Figure 2.1. Put console in fullscreen

Put console in fullscreen

The console in full screen is especially convenient for plain old R users used to the command line interface to R.

The result of clicking on the fullscreen button button is a fullscreen console, taking all the available place usually devoted to the workspace modules is shown on Figure 2.2, “Console in fullscreen”. The workspace modules tab bar is still shown. The user can use drag and drop on the splitter to tune the precise size she wants to give to the R console. The splitter is the little horizontal bar located between the workspace and the R console.

Figure 2.2. Console in fullscreen

Console in fullscreen

2.3. Issuing commands

Commands are issued to the console just as with an usual R command line. We'll see here a few examples.

For instance the result of the command ? ls (help of the ls command) is shown on Figure 2.3, “Result of the '? ls' command”. AirXell fully supports R's help system and implements a simple pager that outputs the help call results on the console.

Figure 2.3. Result of the '? ls' command

Result of the '? ls' command

Defining a set of data and using the summary command is performed as shown on Figure 2.4, “Working with data and summary”. (The R summary command is defined and available for pretty much every data type in R).

Figure 2.4. Working with data and summary

Working with data and summary

2.4. Charts

AirXCell fully supports R's static charts.
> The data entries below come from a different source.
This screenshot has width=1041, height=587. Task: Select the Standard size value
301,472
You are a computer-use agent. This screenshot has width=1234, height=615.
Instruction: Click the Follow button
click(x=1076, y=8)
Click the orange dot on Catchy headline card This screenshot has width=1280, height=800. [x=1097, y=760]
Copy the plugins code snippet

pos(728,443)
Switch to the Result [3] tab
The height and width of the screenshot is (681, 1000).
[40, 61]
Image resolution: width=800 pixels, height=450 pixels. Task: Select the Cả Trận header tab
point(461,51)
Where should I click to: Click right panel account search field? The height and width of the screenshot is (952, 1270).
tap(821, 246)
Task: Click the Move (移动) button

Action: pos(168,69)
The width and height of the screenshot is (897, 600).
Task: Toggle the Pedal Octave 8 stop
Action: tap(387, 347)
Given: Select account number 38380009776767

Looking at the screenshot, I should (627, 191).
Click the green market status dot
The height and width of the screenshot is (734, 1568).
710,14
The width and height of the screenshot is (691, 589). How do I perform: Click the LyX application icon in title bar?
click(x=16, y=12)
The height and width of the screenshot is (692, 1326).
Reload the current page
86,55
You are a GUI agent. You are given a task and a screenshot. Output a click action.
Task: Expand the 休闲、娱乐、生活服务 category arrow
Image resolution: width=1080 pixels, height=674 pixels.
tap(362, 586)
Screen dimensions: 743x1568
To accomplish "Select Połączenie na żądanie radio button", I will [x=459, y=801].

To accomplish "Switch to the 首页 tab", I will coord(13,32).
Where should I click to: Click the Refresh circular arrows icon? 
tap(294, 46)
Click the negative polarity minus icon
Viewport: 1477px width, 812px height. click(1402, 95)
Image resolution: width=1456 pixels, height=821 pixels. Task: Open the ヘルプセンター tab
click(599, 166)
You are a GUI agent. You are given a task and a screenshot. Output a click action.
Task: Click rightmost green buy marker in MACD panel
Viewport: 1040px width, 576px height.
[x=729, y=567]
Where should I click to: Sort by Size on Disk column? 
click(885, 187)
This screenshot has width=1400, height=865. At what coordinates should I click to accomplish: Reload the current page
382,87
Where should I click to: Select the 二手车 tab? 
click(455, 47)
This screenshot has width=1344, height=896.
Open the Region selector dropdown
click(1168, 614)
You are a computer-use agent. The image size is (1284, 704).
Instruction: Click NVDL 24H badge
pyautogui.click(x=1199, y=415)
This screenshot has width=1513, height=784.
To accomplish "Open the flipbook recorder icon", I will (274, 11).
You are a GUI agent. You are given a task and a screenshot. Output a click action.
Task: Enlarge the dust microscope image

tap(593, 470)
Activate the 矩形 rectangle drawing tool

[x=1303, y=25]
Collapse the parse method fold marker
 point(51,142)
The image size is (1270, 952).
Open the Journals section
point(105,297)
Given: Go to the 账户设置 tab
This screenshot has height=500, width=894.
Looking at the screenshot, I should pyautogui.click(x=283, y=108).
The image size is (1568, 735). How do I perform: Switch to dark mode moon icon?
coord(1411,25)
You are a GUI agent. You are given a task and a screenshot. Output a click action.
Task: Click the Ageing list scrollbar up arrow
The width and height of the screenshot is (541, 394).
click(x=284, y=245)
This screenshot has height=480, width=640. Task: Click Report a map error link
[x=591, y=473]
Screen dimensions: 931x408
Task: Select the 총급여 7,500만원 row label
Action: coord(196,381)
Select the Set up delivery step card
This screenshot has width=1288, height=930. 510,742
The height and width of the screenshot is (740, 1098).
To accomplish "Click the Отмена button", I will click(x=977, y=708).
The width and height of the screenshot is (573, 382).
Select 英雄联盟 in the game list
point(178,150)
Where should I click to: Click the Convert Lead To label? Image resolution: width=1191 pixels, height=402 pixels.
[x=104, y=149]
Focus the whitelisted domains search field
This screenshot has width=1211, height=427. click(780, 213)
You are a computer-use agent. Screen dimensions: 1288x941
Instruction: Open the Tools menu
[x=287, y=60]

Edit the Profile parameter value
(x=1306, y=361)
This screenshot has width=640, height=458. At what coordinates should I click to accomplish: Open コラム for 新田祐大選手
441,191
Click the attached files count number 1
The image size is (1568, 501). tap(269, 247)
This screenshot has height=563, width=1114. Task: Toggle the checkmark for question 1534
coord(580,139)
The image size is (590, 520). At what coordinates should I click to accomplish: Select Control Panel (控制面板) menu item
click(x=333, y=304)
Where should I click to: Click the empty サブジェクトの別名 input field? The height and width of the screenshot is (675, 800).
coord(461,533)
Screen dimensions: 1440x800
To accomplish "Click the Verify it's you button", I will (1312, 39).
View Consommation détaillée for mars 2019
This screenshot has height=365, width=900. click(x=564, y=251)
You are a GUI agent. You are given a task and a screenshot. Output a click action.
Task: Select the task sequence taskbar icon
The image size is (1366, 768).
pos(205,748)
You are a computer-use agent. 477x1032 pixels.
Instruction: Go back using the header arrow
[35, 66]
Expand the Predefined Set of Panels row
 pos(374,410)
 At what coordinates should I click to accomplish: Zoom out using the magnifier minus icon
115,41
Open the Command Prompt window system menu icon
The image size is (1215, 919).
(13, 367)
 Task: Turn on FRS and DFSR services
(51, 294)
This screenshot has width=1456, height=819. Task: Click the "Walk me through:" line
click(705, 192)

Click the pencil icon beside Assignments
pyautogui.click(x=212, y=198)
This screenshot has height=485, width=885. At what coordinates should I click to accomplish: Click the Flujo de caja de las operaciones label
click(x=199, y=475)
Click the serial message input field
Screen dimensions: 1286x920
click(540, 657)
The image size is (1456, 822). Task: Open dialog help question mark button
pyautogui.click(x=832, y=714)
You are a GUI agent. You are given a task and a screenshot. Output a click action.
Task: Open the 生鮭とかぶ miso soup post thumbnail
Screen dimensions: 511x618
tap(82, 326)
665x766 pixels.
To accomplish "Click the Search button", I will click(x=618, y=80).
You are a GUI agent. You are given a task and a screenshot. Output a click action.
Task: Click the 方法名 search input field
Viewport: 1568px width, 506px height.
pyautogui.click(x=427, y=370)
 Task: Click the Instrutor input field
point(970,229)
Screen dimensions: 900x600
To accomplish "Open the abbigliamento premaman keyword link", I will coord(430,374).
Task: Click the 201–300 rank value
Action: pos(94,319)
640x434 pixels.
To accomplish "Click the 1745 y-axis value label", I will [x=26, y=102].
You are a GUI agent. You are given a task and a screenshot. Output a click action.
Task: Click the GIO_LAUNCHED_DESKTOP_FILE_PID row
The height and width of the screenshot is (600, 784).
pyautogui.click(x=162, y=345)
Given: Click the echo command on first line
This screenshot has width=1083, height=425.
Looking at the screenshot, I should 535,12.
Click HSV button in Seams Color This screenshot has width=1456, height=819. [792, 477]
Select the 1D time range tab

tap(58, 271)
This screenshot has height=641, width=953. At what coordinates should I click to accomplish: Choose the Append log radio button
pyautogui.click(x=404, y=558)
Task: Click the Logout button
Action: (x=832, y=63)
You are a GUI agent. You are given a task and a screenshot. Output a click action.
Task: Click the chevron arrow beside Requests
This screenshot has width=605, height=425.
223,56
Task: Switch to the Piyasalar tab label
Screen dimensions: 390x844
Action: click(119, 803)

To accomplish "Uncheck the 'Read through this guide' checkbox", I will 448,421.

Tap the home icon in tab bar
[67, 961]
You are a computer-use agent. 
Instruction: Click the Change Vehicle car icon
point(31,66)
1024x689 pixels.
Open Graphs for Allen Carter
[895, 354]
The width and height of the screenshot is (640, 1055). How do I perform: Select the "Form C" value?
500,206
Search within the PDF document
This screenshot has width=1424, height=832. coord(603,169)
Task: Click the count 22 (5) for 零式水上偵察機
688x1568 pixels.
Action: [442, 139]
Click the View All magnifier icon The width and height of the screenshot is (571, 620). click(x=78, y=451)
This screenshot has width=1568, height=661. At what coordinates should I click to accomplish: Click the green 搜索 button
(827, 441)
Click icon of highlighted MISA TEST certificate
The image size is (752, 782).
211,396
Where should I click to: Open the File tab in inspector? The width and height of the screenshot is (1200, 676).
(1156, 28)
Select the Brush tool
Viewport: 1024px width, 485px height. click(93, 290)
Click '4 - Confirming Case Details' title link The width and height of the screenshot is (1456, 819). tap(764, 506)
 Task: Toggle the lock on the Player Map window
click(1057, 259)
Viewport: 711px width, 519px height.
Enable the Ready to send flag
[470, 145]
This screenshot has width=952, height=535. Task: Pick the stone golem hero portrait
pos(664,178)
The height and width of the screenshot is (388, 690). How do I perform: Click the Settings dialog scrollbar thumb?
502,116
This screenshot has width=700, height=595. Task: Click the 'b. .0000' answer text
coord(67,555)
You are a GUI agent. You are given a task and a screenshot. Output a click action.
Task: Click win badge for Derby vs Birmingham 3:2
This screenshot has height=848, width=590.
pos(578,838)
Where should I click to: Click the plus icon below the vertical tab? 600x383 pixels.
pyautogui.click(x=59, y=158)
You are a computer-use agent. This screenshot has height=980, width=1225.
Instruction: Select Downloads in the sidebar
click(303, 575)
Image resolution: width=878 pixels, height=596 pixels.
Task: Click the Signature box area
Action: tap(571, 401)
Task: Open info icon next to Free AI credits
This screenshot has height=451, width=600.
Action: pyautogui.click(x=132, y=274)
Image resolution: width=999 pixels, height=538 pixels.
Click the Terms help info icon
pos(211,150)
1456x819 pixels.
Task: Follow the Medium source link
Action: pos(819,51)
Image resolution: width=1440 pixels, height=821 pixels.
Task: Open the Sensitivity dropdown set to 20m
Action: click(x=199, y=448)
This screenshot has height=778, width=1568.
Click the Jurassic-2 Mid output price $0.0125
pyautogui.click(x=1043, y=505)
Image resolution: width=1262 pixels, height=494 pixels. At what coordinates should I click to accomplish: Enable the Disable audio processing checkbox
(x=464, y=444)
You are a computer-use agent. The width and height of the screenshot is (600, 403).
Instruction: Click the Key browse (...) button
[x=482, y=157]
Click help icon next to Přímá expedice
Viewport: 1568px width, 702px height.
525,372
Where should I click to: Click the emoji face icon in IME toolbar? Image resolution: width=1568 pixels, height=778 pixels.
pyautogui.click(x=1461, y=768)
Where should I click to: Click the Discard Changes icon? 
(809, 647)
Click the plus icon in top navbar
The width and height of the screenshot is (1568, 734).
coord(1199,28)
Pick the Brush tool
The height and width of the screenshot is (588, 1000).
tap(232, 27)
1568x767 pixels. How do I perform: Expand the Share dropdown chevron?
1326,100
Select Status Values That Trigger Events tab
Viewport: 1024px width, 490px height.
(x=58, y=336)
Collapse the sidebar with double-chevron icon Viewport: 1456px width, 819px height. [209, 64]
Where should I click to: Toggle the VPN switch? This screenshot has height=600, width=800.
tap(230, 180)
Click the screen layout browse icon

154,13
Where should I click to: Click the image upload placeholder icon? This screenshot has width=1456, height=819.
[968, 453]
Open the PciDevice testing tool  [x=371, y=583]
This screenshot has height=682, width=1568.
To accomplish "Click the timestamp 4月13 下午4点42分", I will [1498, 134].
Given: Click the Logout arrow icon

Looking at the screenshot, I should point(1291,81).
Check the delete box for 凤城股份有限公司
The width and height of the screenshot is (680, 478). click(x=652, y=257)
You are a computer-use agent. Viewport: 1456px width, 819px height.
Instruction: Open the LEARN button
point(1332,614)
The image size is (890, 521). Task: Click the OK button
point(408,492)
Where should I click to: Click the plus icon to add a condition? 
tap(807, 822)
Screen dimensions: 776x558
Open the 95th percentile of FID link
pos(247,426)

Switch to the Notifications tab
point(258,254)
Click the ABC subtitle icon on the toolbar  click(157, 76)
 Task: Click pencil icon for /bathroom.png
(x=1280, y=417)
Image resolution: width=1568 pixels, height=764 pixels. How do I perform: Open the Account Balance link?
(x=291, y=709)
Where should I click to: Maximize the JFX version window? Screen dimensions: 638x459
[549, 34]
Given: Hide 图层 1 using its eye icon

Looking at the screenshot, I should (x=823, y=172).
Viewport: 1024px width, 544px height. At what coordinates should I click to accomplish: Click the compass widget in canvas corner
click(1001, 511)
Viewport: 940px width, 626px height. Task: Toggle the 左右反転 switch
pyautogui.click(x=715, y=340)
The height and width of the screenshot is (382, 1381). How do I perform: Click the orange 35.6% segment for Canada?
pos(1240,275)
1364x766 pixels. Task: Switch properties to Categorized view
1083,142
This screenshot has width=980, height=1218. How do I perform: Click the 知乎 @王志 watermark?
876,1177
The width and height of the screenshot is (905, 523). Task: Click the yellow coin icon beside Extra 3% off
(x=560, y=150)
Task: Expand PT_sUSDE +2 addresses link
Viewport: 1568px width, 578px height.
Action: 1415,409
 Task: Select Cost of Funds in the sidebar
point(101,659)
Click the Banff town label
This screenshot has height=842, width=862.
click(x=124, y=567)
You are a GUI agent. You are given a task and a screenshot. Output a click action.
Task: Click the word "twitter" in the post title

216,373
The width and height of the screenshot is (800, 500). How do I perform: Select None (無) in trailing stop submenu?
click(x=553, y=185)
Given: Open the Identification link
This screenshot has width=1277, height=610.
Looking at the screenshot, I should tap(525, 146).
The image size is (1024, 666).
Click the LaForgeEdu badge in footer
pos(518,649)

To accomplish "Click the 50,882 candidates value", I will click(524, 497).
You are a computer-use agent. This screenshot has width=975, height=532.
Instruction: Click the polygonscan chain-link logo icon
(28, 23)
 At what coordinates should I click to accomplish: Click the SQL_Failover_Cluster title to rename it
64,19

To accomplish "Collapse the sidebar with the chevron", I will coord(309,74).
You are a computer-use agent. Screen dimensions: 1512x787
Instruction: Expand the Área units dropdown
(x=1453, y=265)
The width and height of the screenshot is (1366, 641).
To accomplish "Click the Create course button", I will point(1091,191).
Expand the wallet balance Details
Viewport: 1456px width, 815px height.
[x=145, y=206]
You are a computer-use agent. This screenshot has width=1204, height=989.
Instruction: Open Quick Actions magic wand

In order to support charts, AirXCell implements a PNG plotting device that generates plots as PNG images and downloads the results within the workspace. (Interactive plots (dynamic charts) are not supported however as of current version of AirXcell.)

For instance, one can simply use the plot command to chart the previously defined set of data a as shown on Figure 2.5, “Charting data”.

Figure 2.5. Charting data

Charting data

Once the chart is generated (the very first generation of a chart takes a few seconds within AirXCell), the result of the chart is displayed within a new graphic module embedded within the AirXcell workspace. The user needs to hide the console in order to see the graphic. Hiding the console is performed by clicking on the Hide button as shown on Figure 2.6, “Hide console”.

Figure 2.6. Hide console

Hide console

Once the console is hidden, the resulting chart is presented to the user since the workspace automatically selected the new module as shown on Figure 2.7, “Result graphic”. The graphic is generated at the resolution (width x height in pixels) of the workspace.